Collected data
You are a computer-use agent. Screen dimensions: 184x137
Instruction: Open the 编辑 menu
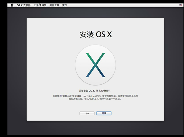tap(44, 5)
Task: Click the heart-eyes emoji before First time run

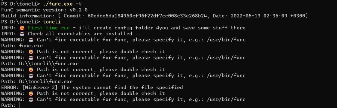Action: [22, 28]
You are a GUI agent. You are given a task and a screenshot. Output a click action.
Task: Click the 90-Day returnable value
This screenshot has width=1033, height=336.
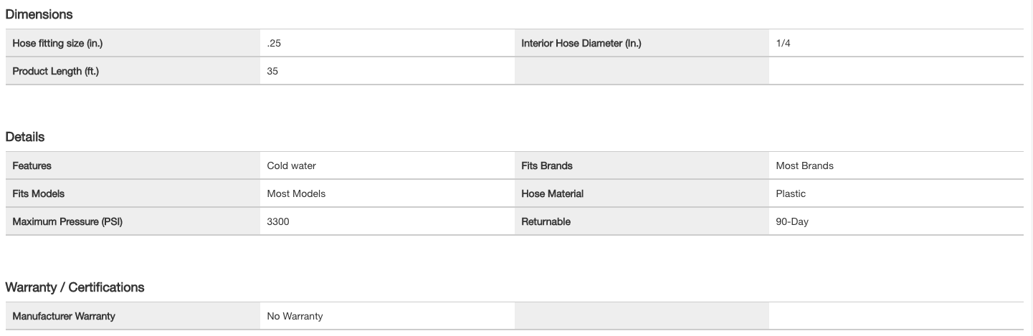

- [Task brief]: From the entries above, return each line with the word "agent" in it.

- [Answer]:
You are a computer-use agent. Screen dimensions: 184x137
You are a GUI agent. You are given a task and a screenshot. Output a click action.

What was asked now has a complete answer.